Overview

Novel Treatment for Diastolic Heart Failure in Women

Status:
Completed

Trial end date:
2010-07-01

Target enrollment:
0

Participant gender:
Female

Summary

The purpose of the study is to collect information about the potential benefit and safety of low dose spironolactone for a patient with diastolic heart failure (DHF) and to determine whether spironolactone can cause the patient's condition to improve.

Phase:

Phase 4

Accepts Healthy Volunteers?

Details

Lead Sponsor:

Baylor College of Medicine

Treatments:

Spironolactone

Criteria

Inclusion Criteria:

- Women who are 18 years of age or older.

- Women with clinical heart failure for > 2 months.

- Women with left ventricular ejection fraction > 50% within 2 months of screening.

- Women with New York Heart Association class II or III heart failure symptoms.

- Brain Natriuretic Peptide > 62 pg/ml within 2 months of screening.

- Patient on angiotensin converting enzyme inhibitor or angiotensin receptor blocker
therapy for at least 1 month.

- Blood Pressure no more than 150/95.

- Patient able to walk more than 50 meters at the time of enrollment.

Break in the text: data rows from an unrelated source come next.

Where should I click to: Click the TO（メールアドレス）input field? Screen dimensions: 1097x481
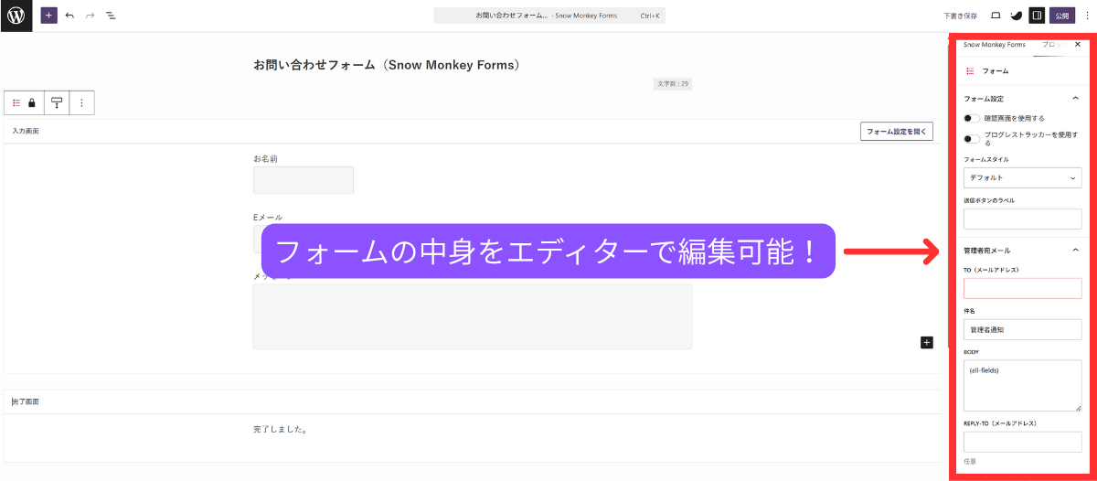(x=1022, y=289)
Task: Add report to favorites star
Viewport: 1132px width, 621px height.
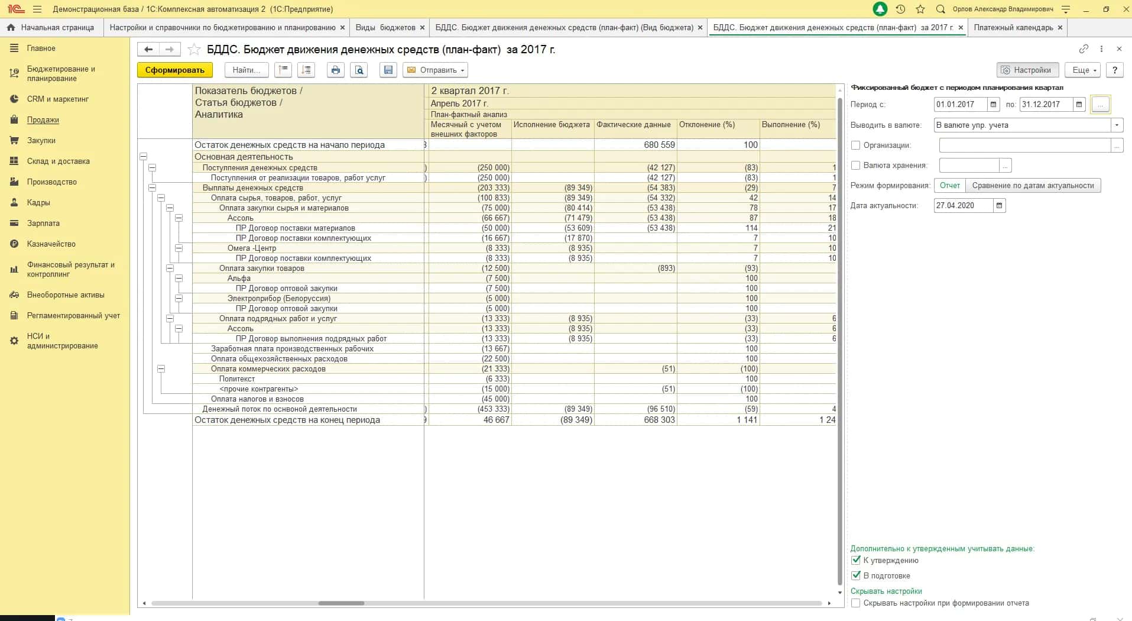Action: point(194,50)
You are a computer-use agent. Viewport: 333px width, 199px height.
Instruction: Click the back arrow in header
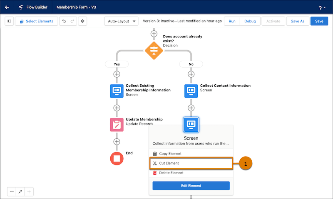click(7, 7)
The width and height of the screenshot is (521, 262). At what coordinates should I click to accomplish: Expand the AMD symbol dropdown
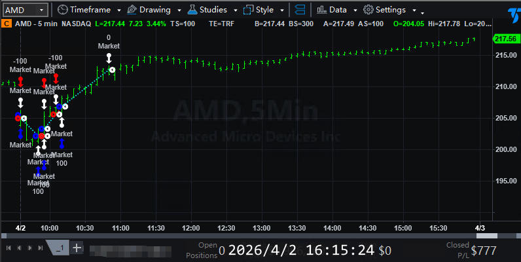point(42,10)
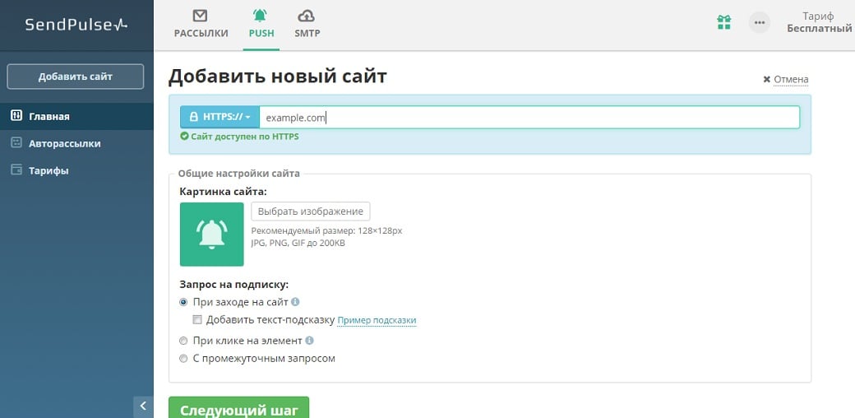Click the green bell site picture
Screen dimensions: 855x418
click(x=212, y=235)
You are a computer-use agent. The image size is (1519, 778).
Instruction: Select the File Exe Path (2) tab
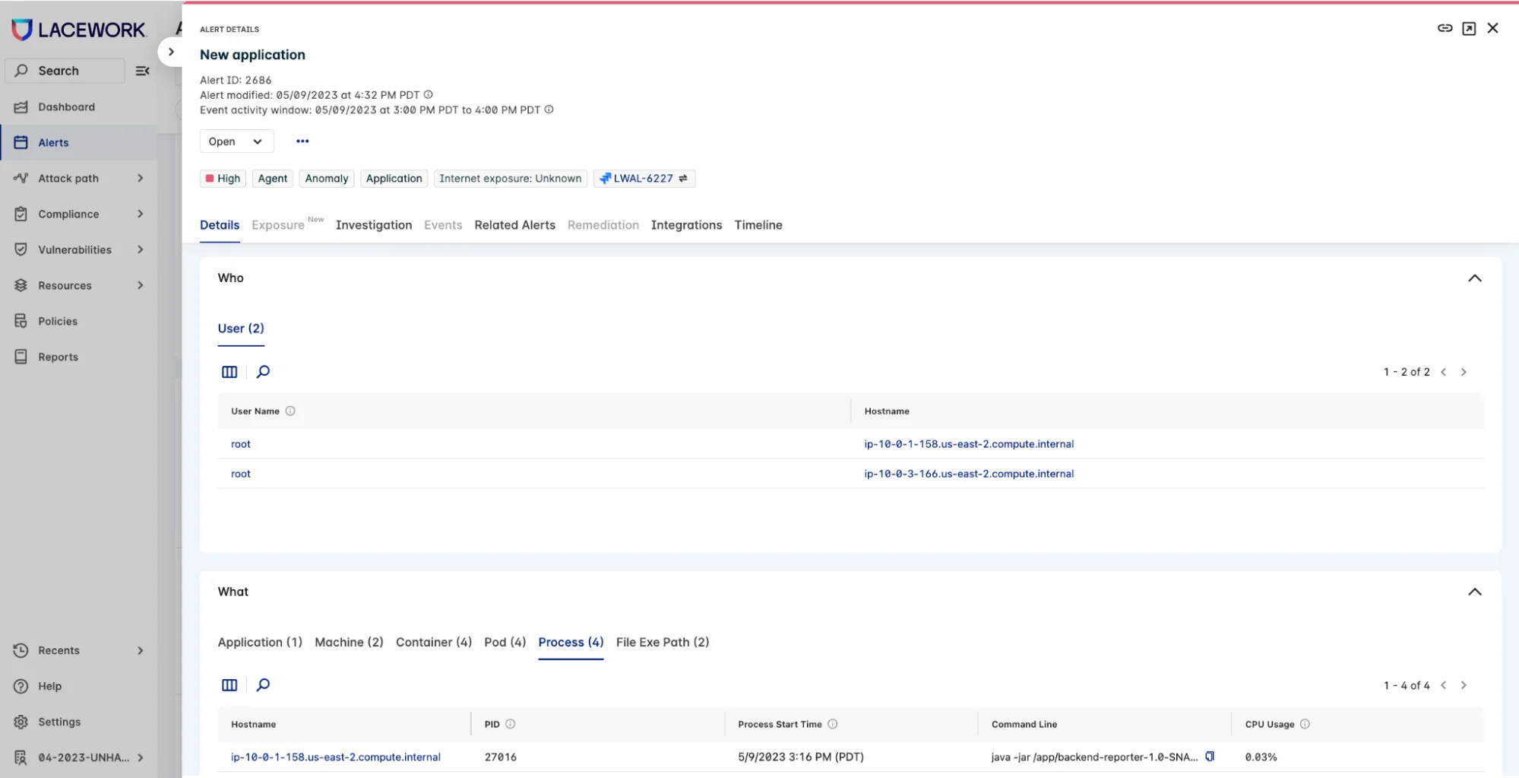click(x=662, y=642)
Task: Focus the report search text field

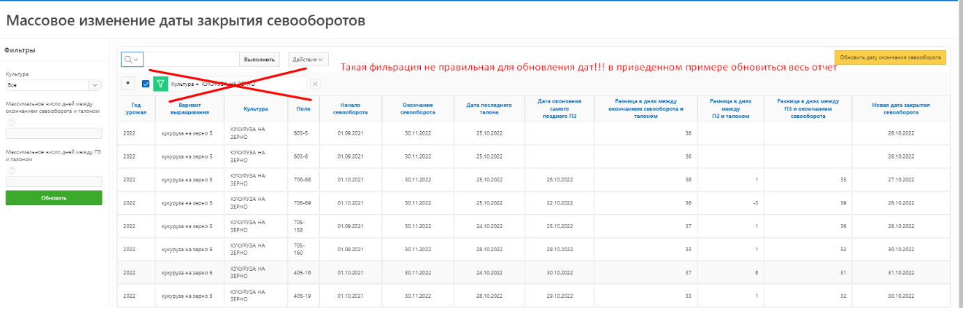Action: 192,59
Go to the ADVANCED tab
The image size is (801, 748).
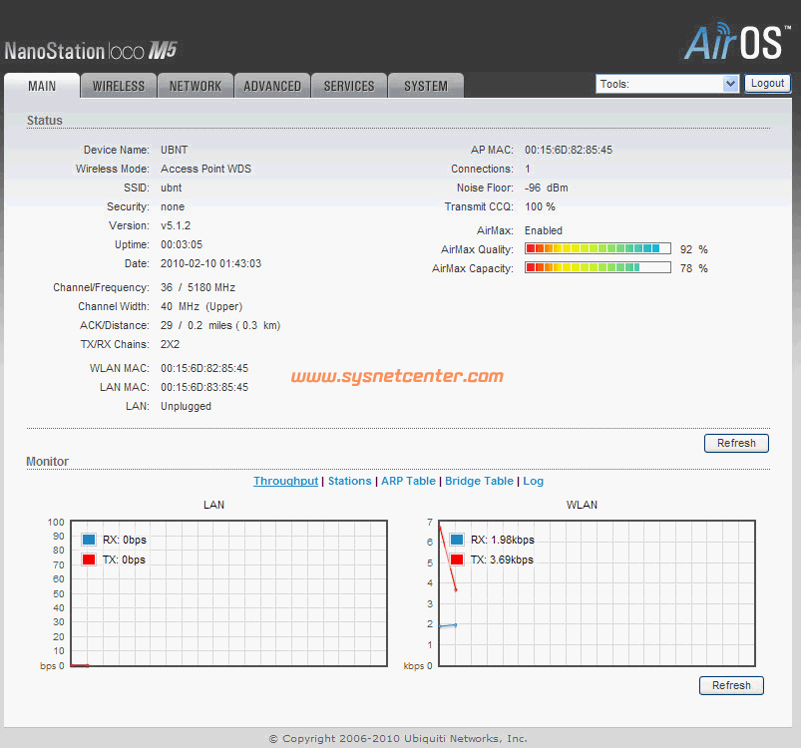[272, 86]
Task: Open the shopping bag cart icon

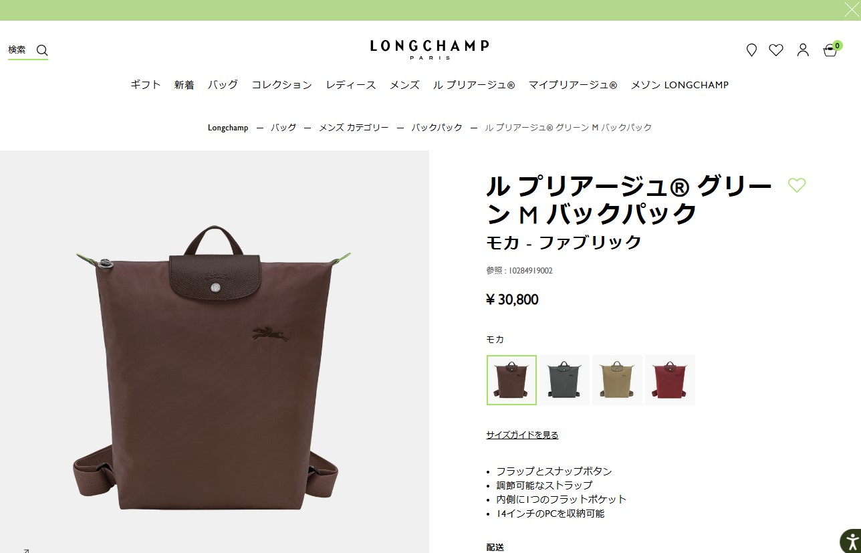Action: [831, 49]
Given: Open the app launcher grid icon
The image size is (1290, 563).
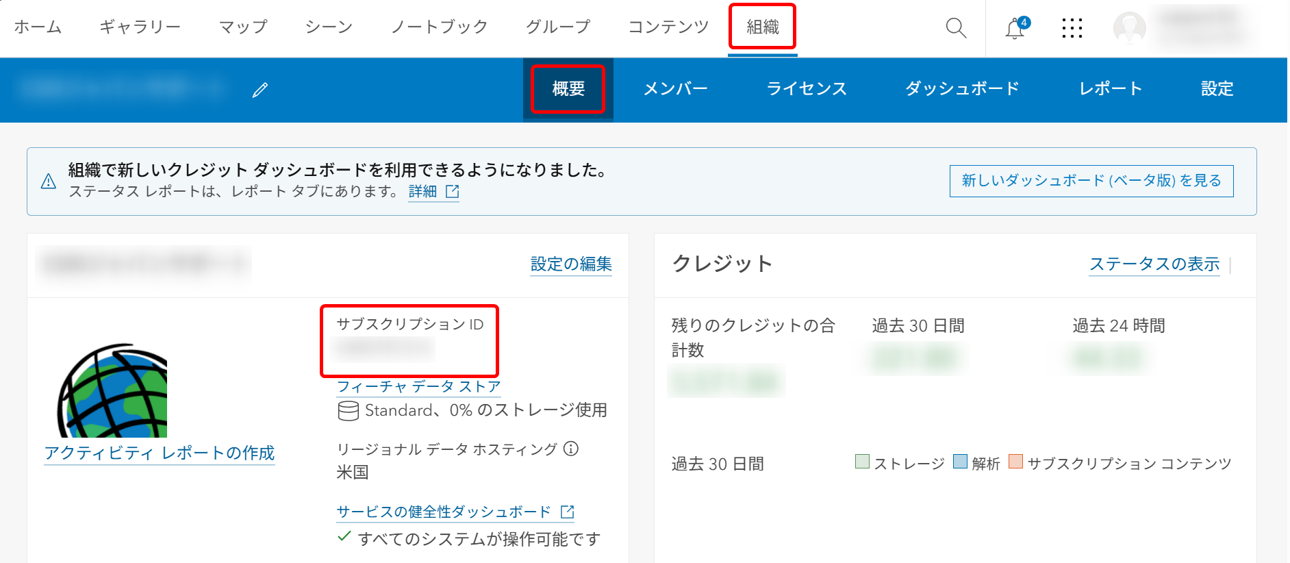Looking at the screenshot, I should [1072, 28].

- Signed informed consent.

Exclusion Criteria:

- Current treatment with spironolactone.

- Severe hepatic impairment.

- Creatinine > 2.5 mg/dl

- Potassium > 5.0 mEq/L

- Intolerance to spironolactone in the past.

- Significant valvular heart disease, pericardial disease, or severe chronic lung
disease with cor pulmonale.

- Unstable angina or myocardial infarction within the past 4 weeks.

- Severe peripheral vascular disease or other physical conditions that would limit the
walking distance.

- Pregnant or lactating females.

- Participation in any other drug trial within 30 days prior to randomization.

- Inability to provide informed consent.